Rewrite the rows that run from the line containing "Image resolution: width=1456" through the end of the rows as a numbered list, with blank lines left out. Include both ends.

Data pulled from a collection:
==*==

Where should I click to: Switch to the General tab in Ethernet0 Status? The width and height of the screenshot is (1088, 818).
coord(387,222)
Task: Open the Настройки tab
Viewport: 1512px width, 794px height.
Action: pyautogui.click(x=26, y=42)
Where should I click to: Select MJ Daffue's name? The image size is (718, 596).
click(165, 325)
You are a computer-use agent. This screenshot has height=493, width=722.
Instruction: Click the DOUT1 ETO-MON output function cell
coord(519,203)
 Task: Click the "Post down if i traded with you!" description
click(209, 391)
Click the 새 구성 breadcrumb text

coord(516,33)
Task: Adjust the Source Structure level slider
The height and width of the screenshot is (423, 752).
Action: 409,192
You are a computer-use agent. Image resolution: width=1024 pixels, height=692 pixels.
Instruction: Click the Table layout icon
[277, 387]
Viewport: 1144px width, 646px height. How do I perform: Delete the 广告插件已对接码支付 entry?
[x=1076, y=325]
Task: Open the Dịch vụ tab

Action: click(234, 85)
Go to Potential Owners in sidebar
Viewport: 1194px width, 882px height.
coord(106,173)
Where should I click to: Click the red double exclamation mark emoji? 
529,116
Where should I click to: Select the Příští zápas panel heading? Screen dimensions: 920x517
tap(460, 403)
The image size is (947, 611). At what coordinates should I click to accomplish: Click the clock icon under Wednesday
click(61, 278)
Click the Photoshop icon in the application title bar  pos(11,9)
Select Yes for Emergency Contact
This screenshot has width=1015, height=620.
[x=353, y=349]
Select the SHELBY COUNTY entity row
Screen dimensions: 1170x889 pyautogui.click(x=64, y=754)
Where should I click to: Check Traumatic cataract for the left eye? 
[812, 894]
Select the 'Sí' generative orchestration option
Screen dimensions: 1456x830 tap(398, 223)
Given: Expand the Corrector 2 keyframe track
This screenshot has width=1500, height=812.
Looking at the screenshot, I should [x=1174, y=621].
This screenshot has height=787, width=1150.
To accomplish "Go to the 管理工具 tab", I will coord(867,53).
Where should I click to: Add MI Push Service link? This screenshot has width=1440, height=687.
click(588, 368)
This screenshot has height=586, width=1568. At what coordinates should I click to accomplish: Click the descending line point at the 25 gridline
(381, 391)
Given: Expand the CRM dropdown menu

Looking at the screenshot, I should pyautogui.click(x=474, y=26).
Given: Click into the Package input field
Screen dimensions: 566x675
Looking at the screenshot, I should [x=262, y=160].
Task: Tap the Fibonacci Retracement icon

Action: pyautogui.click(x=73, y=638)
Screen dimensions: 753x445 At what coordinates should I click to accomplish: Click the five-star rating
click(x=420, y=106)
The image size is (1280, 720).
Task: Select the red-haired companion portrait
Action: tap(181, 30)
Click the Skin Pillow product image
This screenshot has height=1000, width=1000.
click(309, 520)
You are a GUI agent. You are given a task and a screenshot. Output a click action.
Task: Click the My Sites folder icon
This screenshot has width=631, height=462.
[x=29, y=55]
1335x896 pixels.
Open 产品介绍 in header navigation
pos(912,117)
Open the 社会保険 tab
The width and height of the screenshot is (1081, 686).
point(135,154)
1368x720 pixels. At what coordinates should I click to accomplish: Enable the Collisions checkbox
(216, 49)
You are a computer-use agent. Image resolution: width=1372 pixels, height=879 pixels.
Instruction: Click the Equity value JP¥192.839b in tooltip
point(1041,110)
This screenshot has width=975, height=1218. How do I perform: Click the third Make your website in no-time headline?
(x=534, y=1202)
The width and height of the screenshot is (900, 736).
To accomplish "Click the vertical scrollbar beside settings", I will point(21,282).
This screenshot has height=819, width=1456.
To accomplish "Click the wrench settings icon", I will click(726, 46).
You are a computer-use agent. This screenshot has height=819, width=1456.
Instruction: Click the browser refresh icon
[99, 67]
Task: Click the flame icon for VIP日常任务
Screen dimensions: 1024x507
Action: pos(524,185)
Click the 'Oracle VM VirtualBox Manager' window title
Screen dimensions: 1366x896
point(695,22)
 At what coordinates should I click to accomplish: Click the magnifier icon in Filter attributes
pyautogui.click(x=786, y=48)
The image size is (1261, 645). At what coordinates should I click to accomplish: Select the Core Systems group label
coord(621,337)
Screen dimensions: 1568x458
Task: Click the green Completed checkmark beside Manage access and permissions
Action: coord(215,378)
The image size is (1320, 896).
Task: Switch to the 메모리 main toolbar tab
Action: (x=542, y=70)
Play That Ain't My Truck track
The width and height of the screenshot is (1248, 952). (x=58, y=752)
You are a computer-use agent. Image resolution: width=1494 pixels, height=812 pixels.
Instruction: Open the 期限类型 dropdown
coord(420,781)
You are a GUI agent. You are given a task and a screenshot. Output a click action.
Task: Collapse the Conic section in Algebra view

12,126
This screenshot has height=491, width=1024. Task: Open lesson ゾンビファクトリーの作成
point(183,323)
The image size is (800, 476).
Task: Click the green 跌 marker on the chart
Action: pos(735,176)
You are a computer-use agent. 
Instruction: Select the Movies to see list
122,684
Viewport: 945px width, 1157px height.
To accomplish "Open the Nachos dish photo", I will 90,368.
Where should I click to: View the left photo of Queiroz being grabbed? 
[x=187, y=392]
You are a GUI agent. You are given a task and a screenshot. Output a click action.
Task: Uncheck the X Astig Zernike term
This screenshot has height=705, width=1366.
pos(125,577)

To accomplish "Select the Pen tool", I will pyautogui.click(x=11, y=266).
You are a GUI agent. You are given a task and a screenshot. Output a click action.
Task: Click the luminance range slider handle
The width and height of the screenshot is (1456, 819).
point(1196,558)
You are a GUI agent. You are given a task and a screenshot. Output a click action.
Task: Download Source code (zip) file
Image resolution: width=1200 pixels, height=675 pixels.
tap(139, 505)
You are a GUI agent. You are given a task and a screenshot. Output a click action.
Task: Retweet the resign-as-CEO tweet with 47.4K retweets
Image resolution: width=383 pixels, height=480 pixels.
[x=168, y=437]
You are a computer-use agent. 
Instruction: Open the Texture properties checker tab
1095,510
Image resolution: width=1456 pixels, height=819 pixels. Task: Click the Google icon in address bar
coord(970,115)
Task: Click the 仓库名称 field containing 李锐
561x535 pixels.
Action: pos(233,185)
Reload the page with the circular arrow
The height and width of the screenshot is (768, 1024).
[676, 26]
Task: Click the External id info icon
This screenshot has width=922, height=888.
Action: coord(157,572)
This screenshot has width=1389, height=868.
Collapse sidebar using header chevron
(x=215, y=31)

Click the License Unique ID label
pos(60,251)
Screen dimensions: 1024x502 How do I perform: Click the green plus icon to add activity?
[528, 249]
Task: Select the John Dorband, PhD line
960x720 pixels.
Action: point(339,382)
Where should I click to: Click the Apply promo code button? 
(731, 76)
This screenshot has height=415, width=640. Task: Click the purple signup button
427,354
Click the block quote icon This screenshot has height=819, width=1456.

==*==

• _The answer_:
1. Image resolution: width=1456 pixels, height=819 pixels. Task: Click the Google icon in address bar
2. coord(970,115)
3. Task: Click the 仓库名称 field containing 李锐
4. 561x535 pixels.
5. Action: pos(233,185)
6. Reload the page with the circular arrow
7. The height and width of the screenshot is (768, 1024).
8. [676, 26]
9. Task: Click the External id info icon
10. This screenshot has width=922, height=888.
11. Action: coord(157,572)
12. This screenshot has width=1389, height=868.
13. Collapse sidebar using header chevron
14. (x=215, y=31)
15. Click the License Unique ID label
16. pos(60,251)
17. Screen dimensions: 1024x502 How do I perform: Click the green plus icon to add activity?
18. [528, 249]
19. Task: Select the John Dorband, PhD line
20. 960x720 pixels.
21. Action: point(339,382)
22. Where should I click to: Click the Apply promo code button? 
23. (731, 76)
24. This screenshot has height=415, width=640. Task: Click the purple signup button
25. 427,354
26. Click the block quote icon This screenshot has height=819, width=1456.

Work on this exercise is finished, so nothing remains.